昨日のボクジングミニマム級タイトルマッチ、井岡一翔VS八重樫東。気迫の12R。
試合にも増して素晴らしかったのが、試合前に放映された薬師寺保栄と辰吉丈一郎の対談。1994年に年にWBCバンタム級「王座統一戦」で死闘を演じた二人が当時を語ったが、本当に素晴らしいトークだった。
試合前から熾烈なマイクパフォーマンスで威嚇し合った二人。口だけではなく、本番の試合も最終ラウンド判定までもつれ込む大激戦だった。

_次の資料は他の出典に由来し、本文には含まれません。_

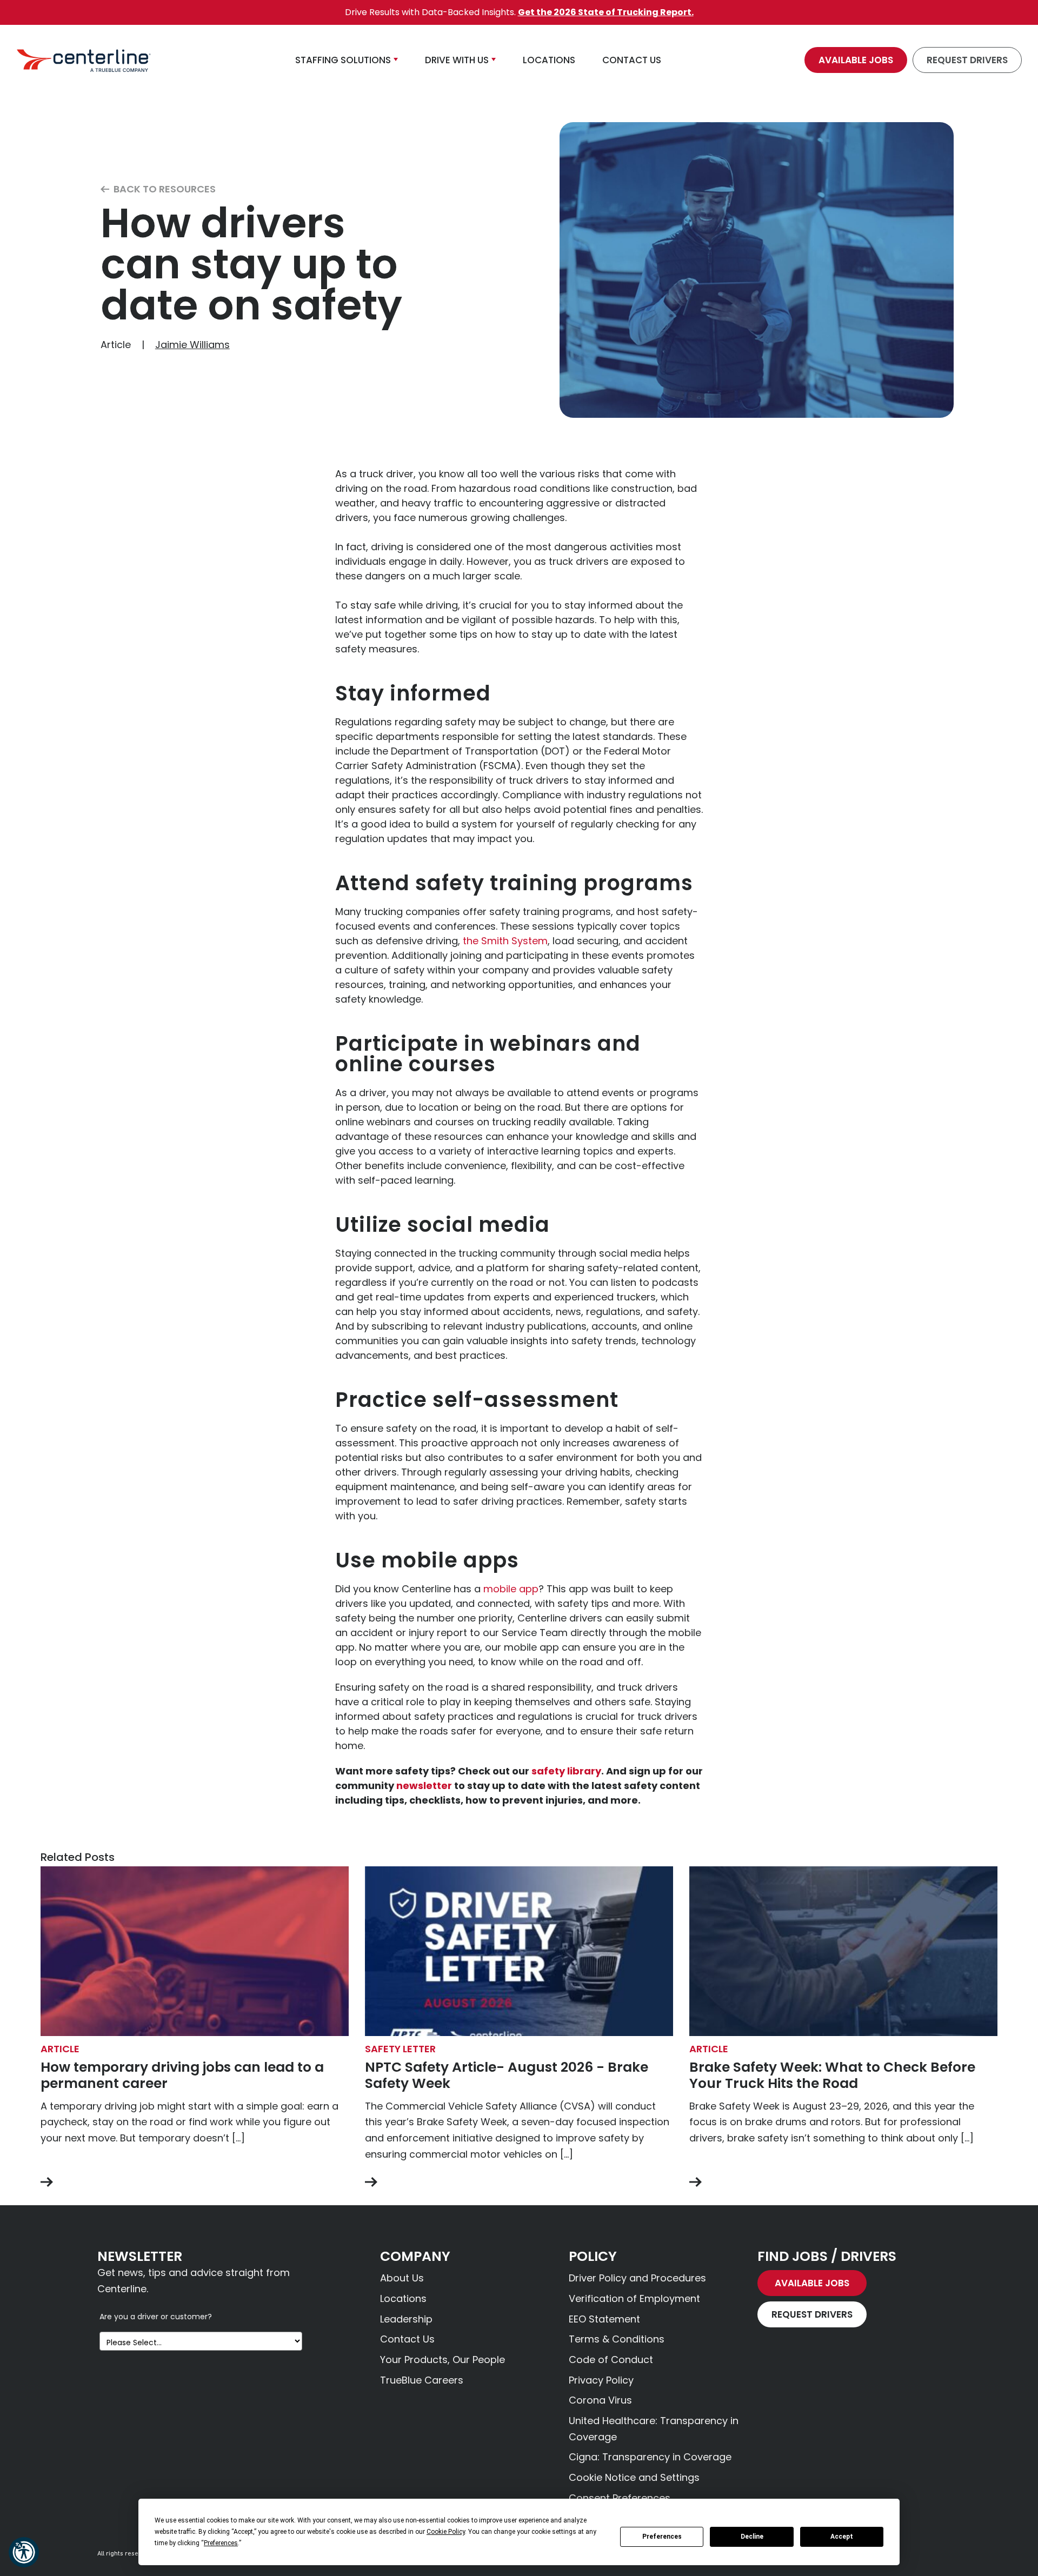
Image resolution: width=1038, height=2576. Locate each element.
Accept (841, 2536)
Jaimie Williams (192, 344)
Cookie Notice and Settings (634, 2477)
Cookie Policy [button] (446, 2531)
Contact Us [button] (631, 60)
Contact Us (407, 2339)
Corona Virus (600, 2400)
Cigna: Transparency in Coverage (650, 2457)
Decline (752, 2536)
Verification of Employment (634, 2298)
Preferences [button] (221, 2543)
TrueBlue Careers (421, 2380)
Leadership (406, 2319)
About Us (402, 2278)
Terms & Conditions (616, 2339)
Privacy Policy (601, 2380)
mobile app (510, 1589)
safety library (566, 1771)
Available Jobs (856, 60)
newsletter (424, 1785)
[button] (24, 2552)
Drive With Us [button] (457, 60)
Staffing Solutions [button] (343, 60)
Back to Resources (163, 189)
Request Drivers (967, 60)
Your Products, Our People (442, 2359)
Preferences (662, 2536)
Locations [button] (549, 60)
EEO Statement (604, 2319)
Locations (403, 2298)
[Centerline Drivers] (83, 60)
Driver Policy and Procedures (637, 2278)
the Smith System (505, 940)
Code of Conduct (611, 2359)
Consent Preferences (619, 2498)
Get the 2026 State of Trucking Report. (606, 12)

当時を振り返り辰吉が、「オレあんな失礼なこと言ってたんやな」と反省の弁。試合を見ながら「俺は明らかに弱い。完全に負け試合」と言ってのけた。
何て潔い男なんだろう。
そして、辰吉の極みのコメント。
「マイクパフォーマンスであれこれ言ってるけど、今までの試合で相手を憎いと思ったことなど一度もない」
薬師寺に対しては「そりゃ、リスペクトしていたよ」と当時を振り返り熱く語った。
これぞ、本物のアスリート。そこいらのチンピラの喧嘩とはまったく属性の違うものであることを如実に物語る発言だった。
さて、試合終了のゴングとともに二人はリングの真ん中で健闘を讃え合い抱き合った。このとき、辰吉が薬師寺の耳元で何かを囁いた。

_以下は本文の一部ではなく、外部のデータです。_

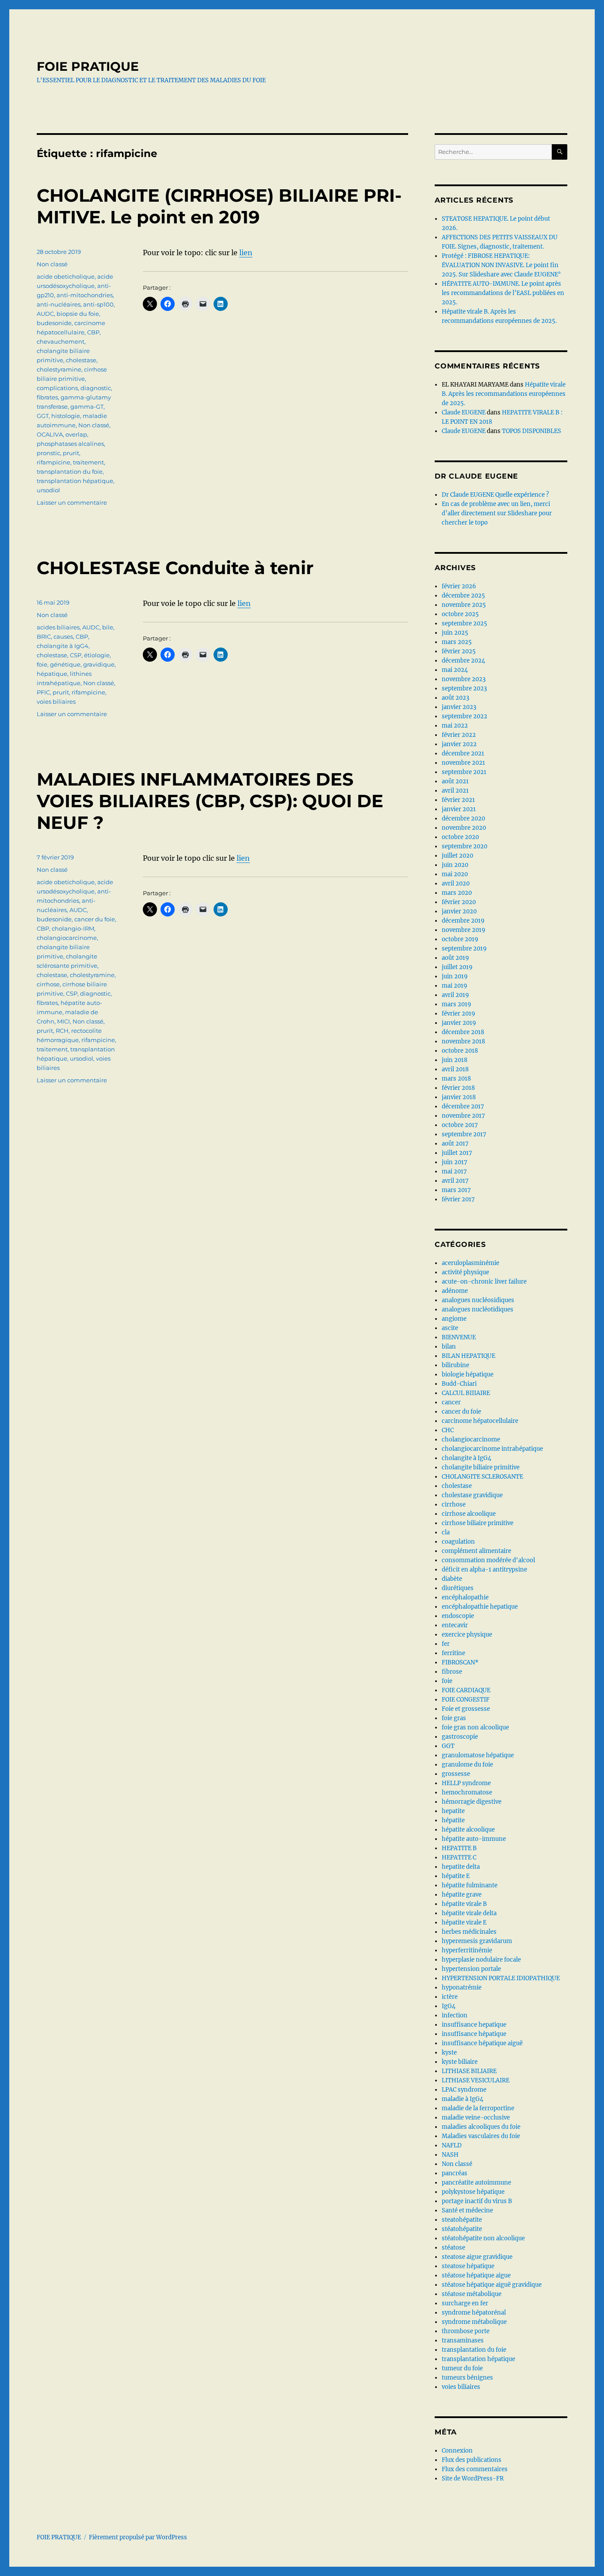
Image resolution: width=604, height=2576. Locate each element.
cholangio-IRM (73, 928)
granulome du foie (467, 1764)
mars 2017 (456, 1190)
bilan (449, 1346)
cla (446, 1532)
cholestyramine (59, 369)
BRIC (44, 636)
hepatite (453, 1811)
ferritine (453, 1653)
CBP (93, 332)
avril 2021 (455, 790)
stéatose (453, 2247)
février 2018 (458, 1088)
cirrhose (48, 984)
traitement (88, 462)
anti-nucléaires (58, 304)
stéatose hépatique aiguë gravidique (492, 2284)
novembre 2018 (463, 1041)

薬師寺は語る。「試合で勝った時、この野郎に勝った的なコメントを用意していた」と。しかし、「気がつくと、まったく違うことを言っていた。あとで自分でもびっくりした」と。
実際の薬師寺のインタビューは、非常に紳士的な内容のものだった。
大舌戦のあとの死闘。
辰吉が試合直後に薬師寺の心を揺るがした言葉は、
「いろいろ言って、すまんかった。今日はありがとう」だった。
心がジーンときた。恥ずかしながら、私は両眼が涙でいっぱいになってしまった。
辰吉は昨夜、薬師寺とともにタイトルマッチを観戦した。
試合後に、敗けた八重樫選手の控室を訪れ、「俺も何回もやってるから。家に帰って泣けばいいよ」とエールを送ったそうだ。
自分と戦い続けてきた男。いや、いまもなお戦い続けている男の語る「ことば」は、どこまでも深い。